President Obama is famed for his ability to reach out to young voters. He does this, in part, by not adhering to the norms of what presidents are "supposed" to do — he realizes that a significant chunk of the emerging voting bloc likes a sense of humor and irreverence.
Kal Penn is a great and funny actor and all-around smart guy. He went from making stoner comedies to working with the White House and back and back again. It's encouraging to me that someone with his political chops hasn't been blacklisted because of his alleged ties to drugs and/or R-rated career. Come to think of it, I also feel that way about Obama and his two predecessors (yes, even Dubya, though he should have been disqualified for other reasons, like incompetence).
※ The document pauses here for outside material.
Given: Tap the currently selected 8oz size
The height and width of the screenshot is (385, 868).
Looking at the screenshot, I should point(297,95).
Obama and Penn have teamed up for a Democratic Convention promo that's as funny as it is audacious:
After watching this spot, I wasn't surprised to see numerous comments on the related Huffington Post article criticizing it. Many didn't get the reference and/or thought it was a Republican attack ad decrying young Obama voters as stoners. Others were familiar with the "Harold & Kumar" trilogy but thought the association might hurt the president. The overall trend I noticed is best encapsulated in the back-to-back comments in the below screen grab:
A generation gap is definitely evident in the reception of this video. Whether or not it's a function of literal age is up for debate, but it definitely involves how campaigns were run in the past versus today. Cheech and Chong would never have done an ad like this with a sitting president. Hell, we had to wait until 1992 for a presidential candidate to admit he smoked pot in the 1960s, and have it not torpedo his candidacy right then and there. And Obama was the first to be able to say he inhaled, because "that was the point."
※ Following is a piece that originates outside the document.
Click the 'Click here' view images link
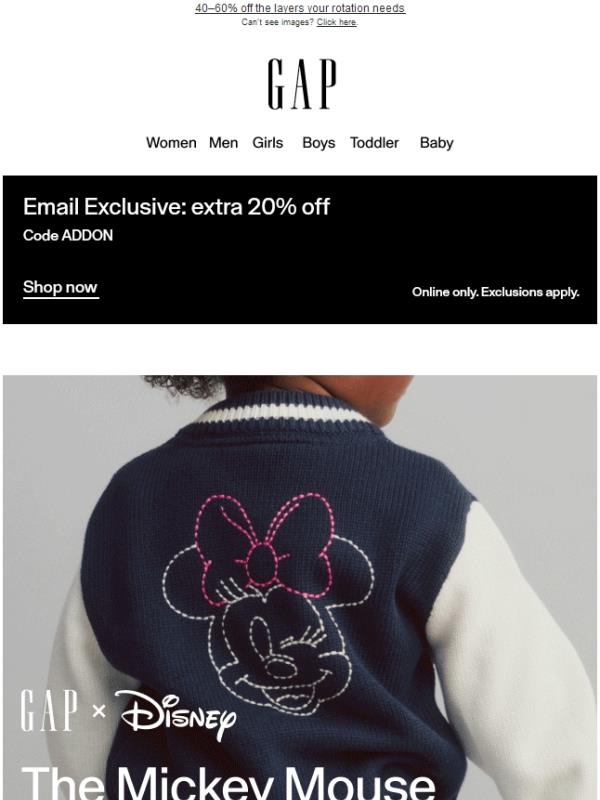Viewport: 600px width, 800px height. (x=336, y=22)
I applaud this progress, slow as it is, and I'm not even a stoner. And it's precisely because I'm not a stoner that I think a larger issue is at stake here. Namely, stupid shit. We all do it over the courses of our lives. As long as what we're doing isn't harming anybody and we learn a lesson from it, we are willing to let it go and/or learn from it. But we are deliberately not understanding about it with regard to others. In the past, the big Stupid Shit was drug use, especially trying pot. That was the big point-and-shriek. In the 1980s, every politician got asked if they ever tried pot during their coming-of-age years (often in the 1960s, for Christ's sake) as if that meant anything.
Yes, drug use is bad. But these days, few freak out over someone trying pot. And of those who get addicted to harder drugs, we aim to help rather than condemn. (Not always, of course, but the shift toward understanding in the last 30 years is undeniable.)
(Anyway, the "Harold & Kumar" movies are barely about pot; all pot does is keep the plot going. If anything, the films show that the duo has all of their stupidest ideas when high, and makes fun of stoners' fetish for the leaf. Also, anyone who's seen the films knows they're not stoned in the ad.)
Social media is now the Stupid Shit over which we obsess. Those debauched pictures and spur-of-the-moment status updates from years long past are what prudes will use in the future to sink promising candidates (probably while ignoring the genuine homophobic slurs their still-homophobic candidate spewed on their own page).
The point is, Obama has shattered the paradigm that a president has to have only a sterile, polished, no-risk persona. Many voters, especially young ones, like a president who is equally at ease running the country and playing to his genuine youth appeal. I hope that paradigm change is here to stay. I have a feeling it is.